Nathalie, pouvez-vous nous raconter l'origine du projet 'Mémoires tissées' et ce qui vous a inspirée à rendre hommage aux récits migratoires féminins et intergénérationnels?
L’idée de Mémoires tissées est née d’un questionnement personnel : en tant que petite-fille d’immigrés, je me suis demandé quelle place nous accordons à la mémoire, aux identités multiples et mouvantes, et à la transmission des récits de celles qui ont façonné, dans l’ombre, nos histoires familiales et collectives.
Face aux défis contemporains – crises migratoires, mondialisation, montée des identités fragmentées – j’ai voulu honorer ces voix souvent oubliées. À travers cet ouvrage, j’ai souhaité mettre en lumière l’héritage immatériel de ces femmes, tout en offrant une réflexion socio-historique et prospective sur la construction d’une société inclusive et durable.
Comment les histoires de nos grands-mères migrantes contribuent-elles à notre compréhension collective de l'identité et du patrimoine culturel?
Elles sont le socle de notre histoire commune. Ces récits permettent de relier l’intime et le collectif, de mieux comprendre comment les migrations ont façonné notre société. En écoutant ces témoignages, nous réalisons que l’identité n’est pas figée mais en perpétuelle évolution, enrichie par les trajectoires de chacun.
Le patrimoine culturel n’est pas seulement matériel, il réside aussi dans les histoires que l'on ne retrouvent pas dans les livres d'histoires et qui sont pourtant déterminantes dans la construction de tout individu : nos aînées, d'ici ou d'ailleurs, participent à l'acte de transmission, notamment via leurs valeurs et leurs savoirs. Raconter leur parcours, c'est participer à une réconciliation avec l’histoire mémorielle et à une reconnaissance de la diversité qui compose la France d’aujourd’hui.
Quels obstacles majeurs rencontrez-vous en partageant et en préservant les récits de femmes migrantes au sein de votre projet éditorial?
L’un des principaux défis est la légitimité des voix portées par les descendants d'immigrés dans l’espace public. Ces femmes, leurs filles et petites-filles ont souvent été invisibilisées, et il peut être difficile de convaincre leur famille que leurs récits ont une valeur historique et sociale.
Un autre obstacle est la transmission elle-même : beaucoup de ces histoires ont été tues par pudeur, douleur ou par volonté de préserver. Il faut alors créer un espace sécurisant et bienveillant pour recueillir leurs paroles. C'est tout le travail de praticienne narrative : extraire les moments apprenants, les trésors scintillants de ces récits.
Enfin, la diffusion d’un tel ouvrage se heurte aux logiques du marché éditorial.
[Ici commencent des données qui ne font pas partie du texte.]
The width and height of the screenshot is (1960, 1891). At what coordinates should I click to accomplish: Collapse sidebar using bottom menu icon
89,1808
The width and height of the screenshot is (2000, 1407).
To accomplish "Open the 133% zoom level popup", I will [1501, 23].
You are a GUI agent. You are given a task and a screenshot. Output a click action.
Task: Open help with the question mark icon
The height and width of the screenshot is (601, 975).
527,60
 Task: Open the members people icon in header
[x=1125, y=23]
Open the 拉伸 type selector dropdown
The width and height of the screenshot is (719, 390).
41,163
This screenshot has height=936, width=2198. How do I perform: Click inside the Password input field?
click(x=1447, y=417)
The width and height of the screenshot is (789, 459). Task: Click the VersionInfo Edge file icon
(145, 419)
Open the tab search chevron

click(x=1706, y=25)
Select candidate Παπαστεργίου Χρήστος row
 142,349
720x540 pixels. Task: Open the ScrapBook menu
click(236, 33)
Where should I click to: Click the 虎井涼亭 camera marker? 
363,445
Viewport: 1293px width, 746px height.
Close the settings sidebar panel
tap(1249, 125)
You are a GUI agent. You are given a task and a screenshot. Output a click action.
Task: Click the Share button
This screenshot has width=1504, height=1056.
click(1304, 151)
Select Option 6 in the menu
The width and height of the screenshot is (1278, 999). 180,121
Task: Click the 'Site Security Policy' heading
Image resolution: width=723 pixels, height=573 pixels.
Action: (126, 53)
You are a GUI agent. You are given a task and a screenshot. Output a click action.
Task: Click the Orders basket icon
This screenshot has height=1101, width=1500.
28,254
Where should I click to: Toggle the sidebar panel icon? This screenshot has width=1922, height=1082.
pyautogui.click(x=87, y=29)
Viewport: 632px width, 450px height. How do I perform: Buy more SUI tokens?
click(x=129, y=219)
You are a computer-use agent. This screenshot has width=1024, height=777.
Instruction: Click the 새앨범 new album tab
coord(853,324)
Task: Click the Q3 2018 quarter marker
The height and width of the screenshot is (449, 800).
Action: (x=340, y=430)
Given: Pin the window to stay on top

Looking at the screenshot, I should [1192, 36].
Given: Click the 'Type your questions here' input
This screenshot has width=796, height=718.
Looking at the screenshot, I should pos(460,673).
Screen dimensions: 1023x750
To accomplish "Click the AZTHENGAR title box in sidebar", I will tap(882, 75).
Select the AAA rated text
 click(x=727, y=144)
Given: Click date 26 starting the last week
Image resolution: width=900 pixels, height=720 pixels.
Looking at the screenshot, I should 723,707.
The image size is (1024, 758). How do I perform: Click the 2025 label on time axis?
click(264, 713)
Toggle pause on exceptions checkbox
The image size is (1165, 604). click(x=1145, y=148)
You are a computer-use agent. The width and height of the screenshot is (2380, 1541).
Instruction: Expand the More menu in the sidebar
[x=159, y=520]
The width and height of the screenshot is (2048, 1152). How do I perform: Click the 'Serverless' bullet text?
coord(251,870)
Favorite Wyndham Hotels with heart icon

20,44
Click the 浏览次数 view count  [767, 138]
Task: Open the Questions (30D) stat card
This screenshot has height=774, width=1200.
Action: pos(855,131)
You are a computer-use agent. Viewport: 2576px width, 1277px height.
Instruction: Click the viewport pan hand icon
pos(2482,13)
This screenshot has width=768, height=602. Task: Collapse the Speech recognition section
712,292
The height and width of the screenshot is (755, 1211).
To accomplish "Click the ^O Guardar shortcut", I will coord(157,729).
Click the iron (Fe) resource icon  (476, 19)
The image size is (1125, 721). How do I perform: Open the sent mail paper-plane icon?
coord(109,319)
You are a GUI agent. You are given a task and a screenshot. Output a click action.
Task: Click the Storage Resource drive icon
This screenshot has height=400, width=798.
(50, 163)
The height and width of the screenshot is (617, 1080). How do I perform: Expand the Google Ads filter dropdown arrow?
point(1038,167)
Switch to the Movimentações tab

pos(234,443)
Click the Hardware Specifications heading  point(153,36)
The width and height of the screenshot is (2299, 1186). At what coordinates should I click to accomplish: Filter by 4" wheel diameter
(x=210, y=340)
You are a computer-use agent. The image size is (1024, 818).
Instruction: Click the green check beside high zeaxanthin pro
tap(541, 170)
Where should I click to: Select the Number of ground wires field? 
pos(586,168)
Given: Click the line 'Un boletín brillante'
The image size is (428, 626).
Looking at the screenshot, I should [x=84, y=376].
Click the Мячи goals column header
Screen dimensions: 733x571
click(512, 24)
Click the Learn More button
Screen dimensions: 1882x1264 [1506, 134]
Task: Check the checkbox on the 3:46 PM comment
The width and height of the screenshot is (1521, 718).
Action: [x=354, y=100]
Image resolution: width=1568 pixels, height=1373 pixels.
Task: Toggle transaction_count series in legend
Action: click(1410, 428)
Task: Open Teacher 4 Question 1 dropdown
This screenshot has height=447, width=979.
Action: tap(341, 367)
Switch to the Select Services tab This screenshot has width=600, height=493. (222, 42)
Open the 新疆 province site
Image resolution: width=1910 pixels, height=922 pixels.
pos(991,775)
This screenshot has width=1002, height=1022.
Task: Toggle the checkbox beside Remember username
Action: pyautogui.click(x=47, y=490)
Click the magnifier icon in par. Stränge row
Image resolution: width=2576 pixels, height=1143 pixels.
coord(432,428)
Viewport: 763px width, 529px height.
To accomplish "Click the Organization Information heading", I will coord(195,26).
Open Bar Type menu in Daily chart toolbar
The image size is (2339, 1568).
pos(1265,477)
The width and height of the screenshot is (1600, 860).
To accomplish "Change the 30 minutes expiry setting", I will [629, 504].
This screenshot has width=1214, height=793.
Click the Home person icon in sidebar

Trouver des financements, sensibiliser un large public et intégrer ces récits dans le débat sociétal restent un challenge que nous relevons avec notre ONG W(e)Talk- Women Empowerment Events. Chaque lecture est une petite victoire, un temps de réflexion et d'interrogation intime, un dialogue partagé.
Pouvez-vous expliquer comment 'Mémoires tissées' peut servir d'outil d'émancipation personnelle et collective pour les participantes et le public?
La narration a un pouvoir transformateur. Pour celles et ceux qui témoignent (petits-enfants de 17 à 70 ans), c’est une manière de se réapproprier leur histoire, de valoriser leur parcours et de transmettre un héritage précieux. Cela leur permet aussi de déconstruire des récits de souffrance et de les replacer dans une trajectoire de résilience et de réconnaissance.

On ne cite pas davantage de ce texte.